Uluslararası Ceza Hukuku Kongresi´nde Ergenekon tartışması yaşandı. Uluslararası Ceza Hukuku Derneği (AIDP)´nin İstanbul´da düzenlediği 18. Ceza Hukuku Kongresi´nde ´Suç işlemek için anlaşma´ esasının cezalandırılmasına ve Silivri cezaevinde tutulmasına karşı çıkan bazı Türk katılımcılara yabancı hukukçulardan tepki geldi. İlgili paragrafın metinden çıkarılmasını isteyen Ergenekon sanık avukatlarının ve onları savunan çevrelerin itirazları kabul görmedi. Yargılamalarda gizli tanık kullanılmasına da birçok Türk katılımcı itirazda bulundu. Bunun üzerine oturum başkanı maddeyi oylamaya sundu. Aralarında emekli Yargıtay Başsavcısı Sabih Kanadoğlu´nun da bulunduğu 40 kişi yargılamalarda gizli tanık kullanılmaması yönünde, 59 kişi ise gizli tanık kullanılabileceğinden yana oy kullandı. Yargı reformu kapsamında, Hakimler ve Savcılar Yüksek Kurulu´nda yapılacak değişiklikleri de değerlendiren Uluslararası Ceza Hukuku Derneği (AIDP) Başkanı Jose Luis de la Cuesta, Meclis´in atayacağı üyelerin yargı bağımsızlığına gölge düşürmeyeceğini, Meclis´in halkın egemenliğini temsil eden merci olduğunu belirtti.

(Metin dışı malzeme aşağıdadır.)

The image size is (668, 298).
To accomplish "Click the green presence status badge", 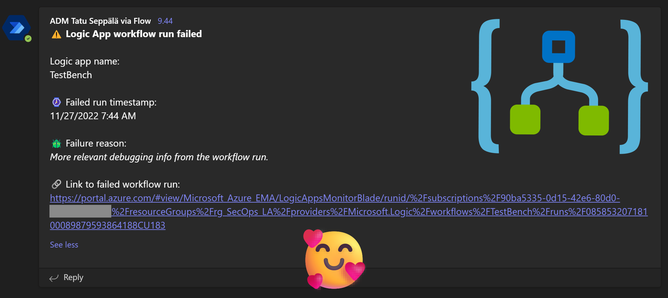I will (x=28, y=39).
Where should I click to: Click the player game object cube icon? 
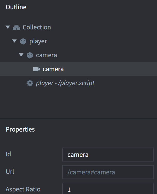(23, 41)
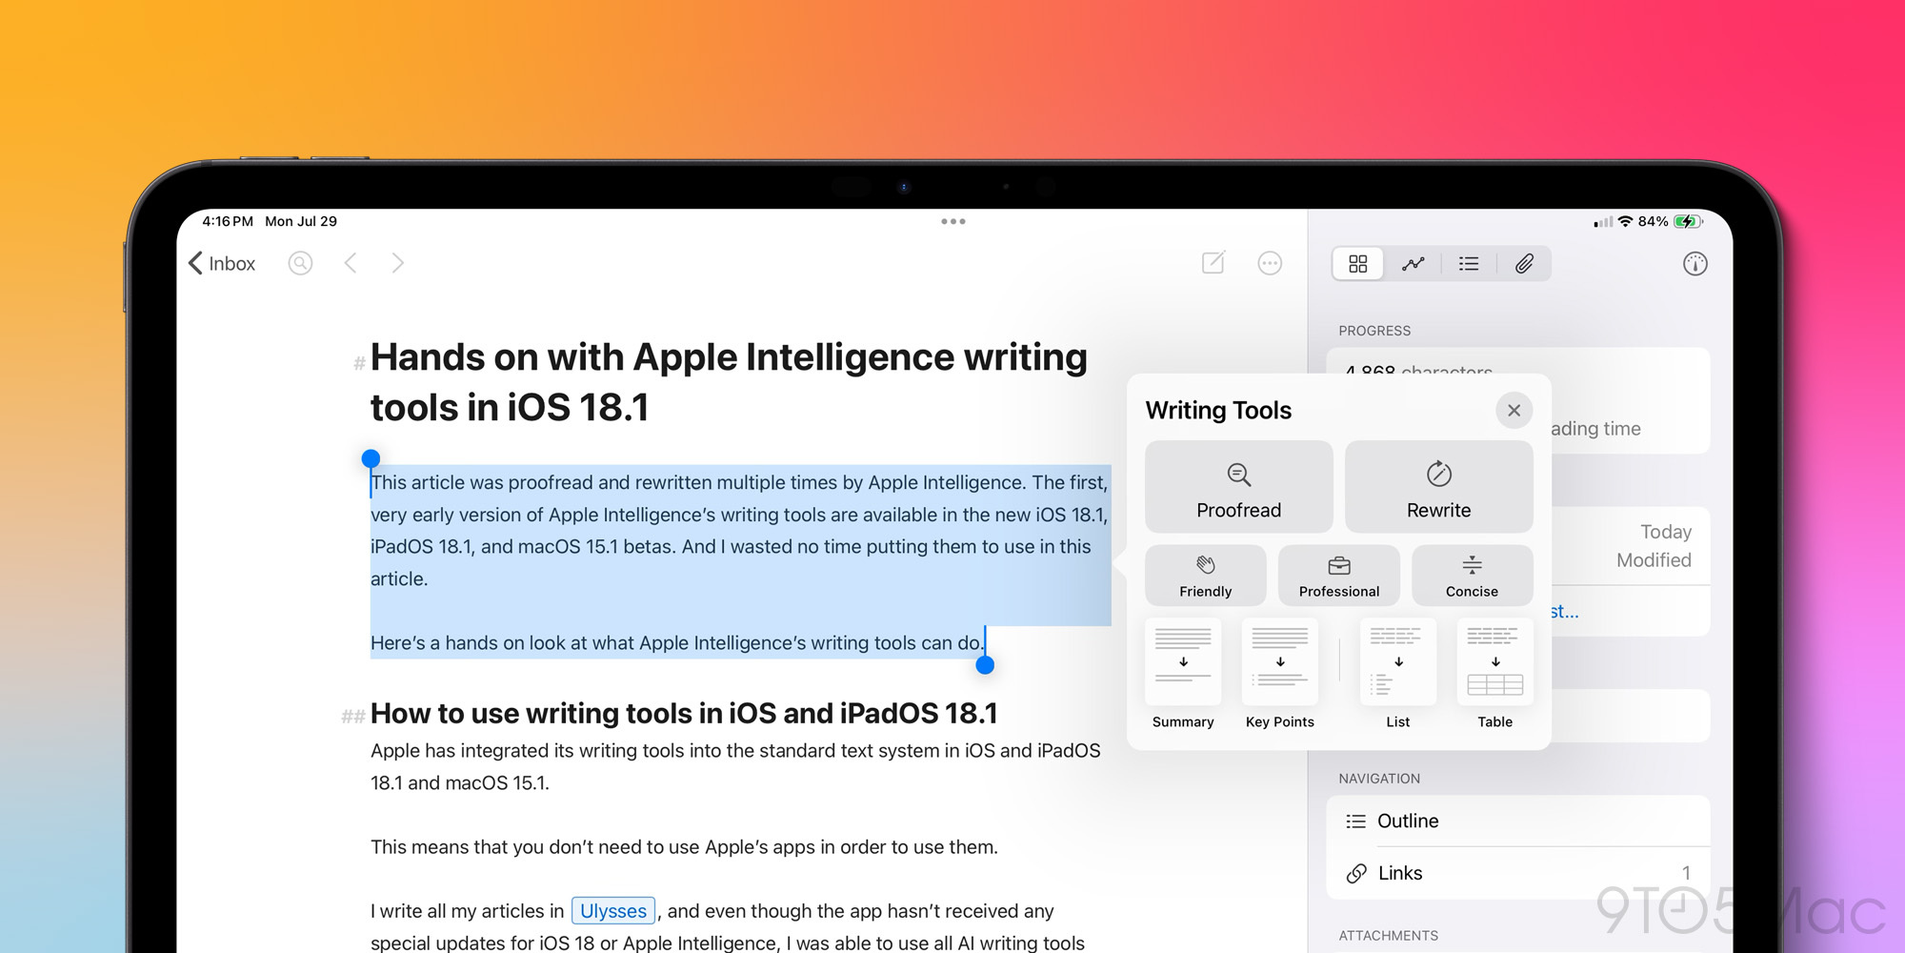The height and width of the screenshot is (953, 1905).
Task: Enable the Professional tone rewrite
Action: pos(1338,575)
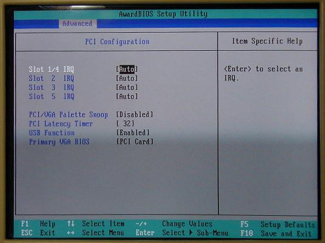Screen dimensions: 325x243
Task: Click the USB Function label
Action: (x=52, y=132)
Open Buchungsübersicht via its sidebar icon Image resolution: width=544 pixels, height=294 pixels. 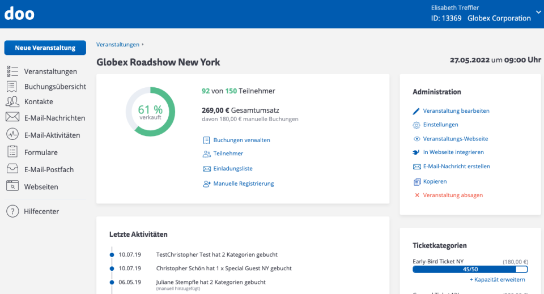coord(12,87)
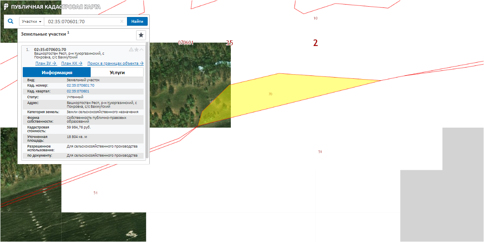Open the Участки search type dropdown
484x242 pixels.
(x=31, y=22)
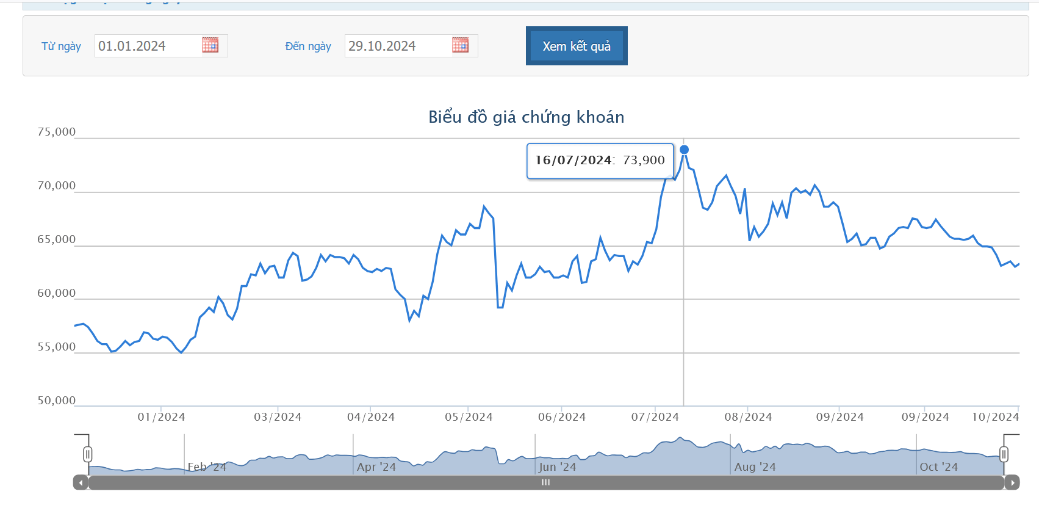
Task: Select Apr '24 in the navigator timeline
Action: (376, 467)
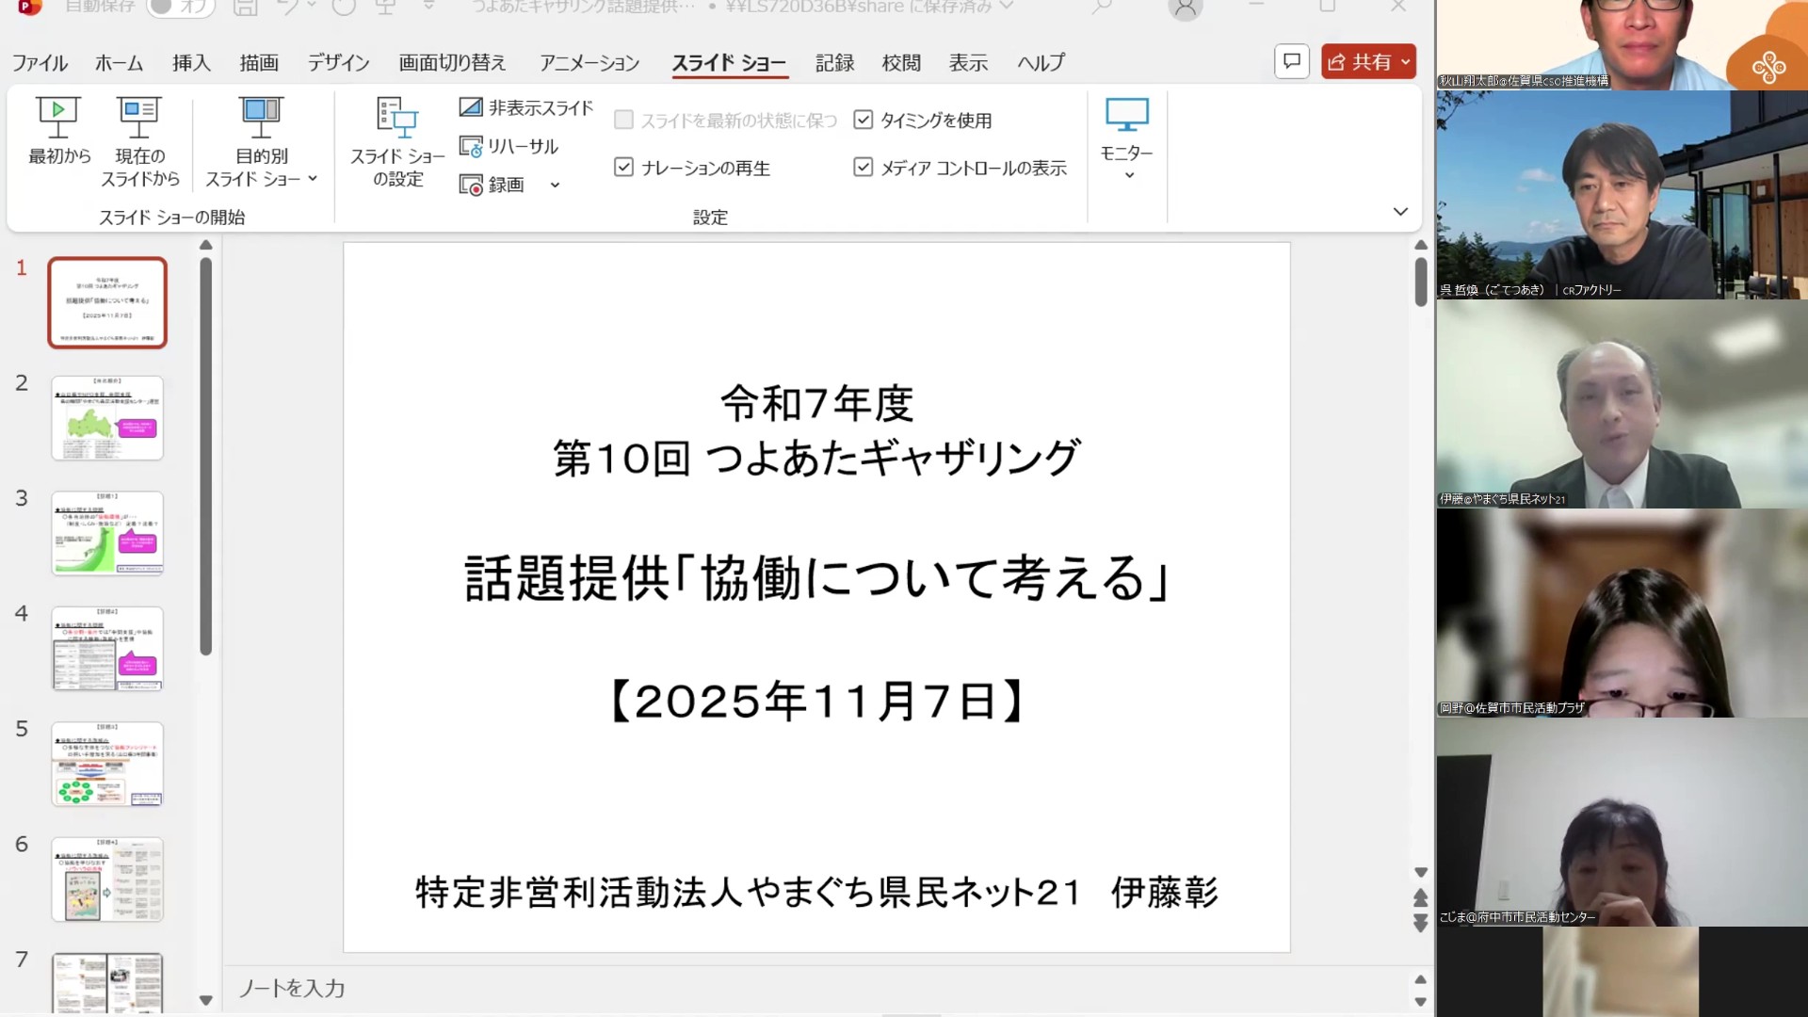The height and width of the screenshot is (1017, 1808).
Task: Open the Design (デザイン) ribbon tab
Action: click(x=338, y=63)
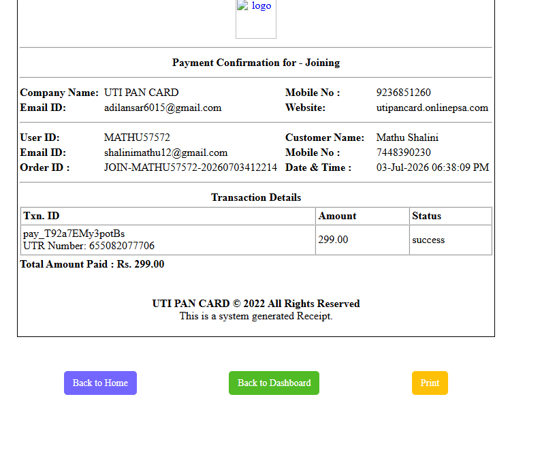Click the Order ID value JOIN-MATHU57572-20260703412214

click(x=191, y=167)
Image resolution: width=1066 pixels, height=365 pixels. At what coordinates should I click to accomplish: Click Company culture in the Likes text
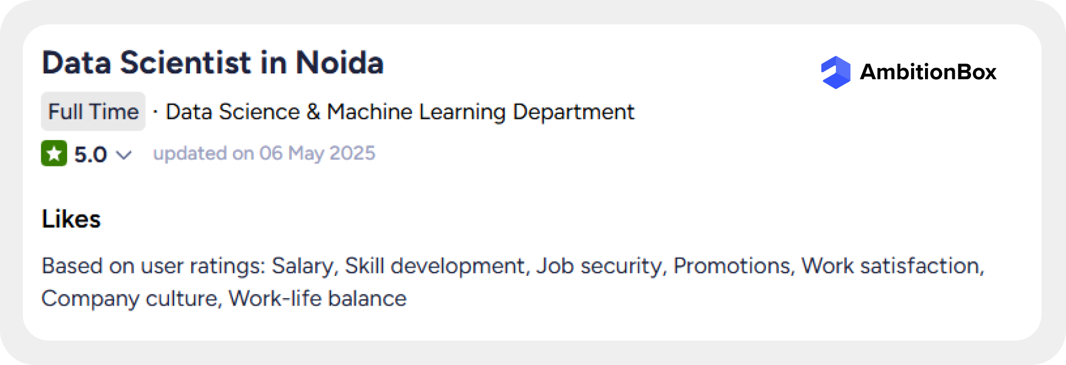(130, 299)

Yargıdaki Ergenekonculara uluslararası kongrede tepki
Uluslararası Ceza Hukuku Kongresi´nde Ergenekon tartışması yaşandı. Uluslararası Ceza Hukuku Derneği (AIDP)´nin İstanbul´da düzenlediği 18. Ceza Hukuku Kongresi´nde ´Suç işlemek için anlaşma´ esasının cezalandırılmasına ve Silivri cezaevinde tutulmasına karşı çıkan bazı Türk katılımcılara yabancı hukukçulardan tepki geldi. İlgili paragrafın metinden çıkarılmasını isteyen Ergenekon sanık avukatlarının ve onları savunan çevrelerin itirazları kabul görmedi. Yargılamalarda gizli tanık kullanılmasına da birçok Türk katılımcı itirazda bulundu. Bunun üzerine oturum başkanı maddeyi oylamaya sundu. Aralarında emekli Yargıtay Başsavcısı Sabih Kanadoğlu´nun da bulunduğu 40 kişi yargılamalarda gizli tanık kullanılmaması yönünde, 59 kişi ise gizli tanık kullanılabileceğinden yana oy kullandı. Yargı reformu kapsamında, Hakimler ve Savcılar Yüksek Kurulu´nda yapılacak değişiklikleri de değerlendiren Uluslararası Ceza Hukuku Derneği (AIDP) Başkanı Jose Luis de la Cuesta, Meclis´in atayacağı üyelerin yargı bağımsızlığına gölge düşürmeyeceğini, Meclis´in halkın egemenliğini temsil eden merci olduğunu belirtti.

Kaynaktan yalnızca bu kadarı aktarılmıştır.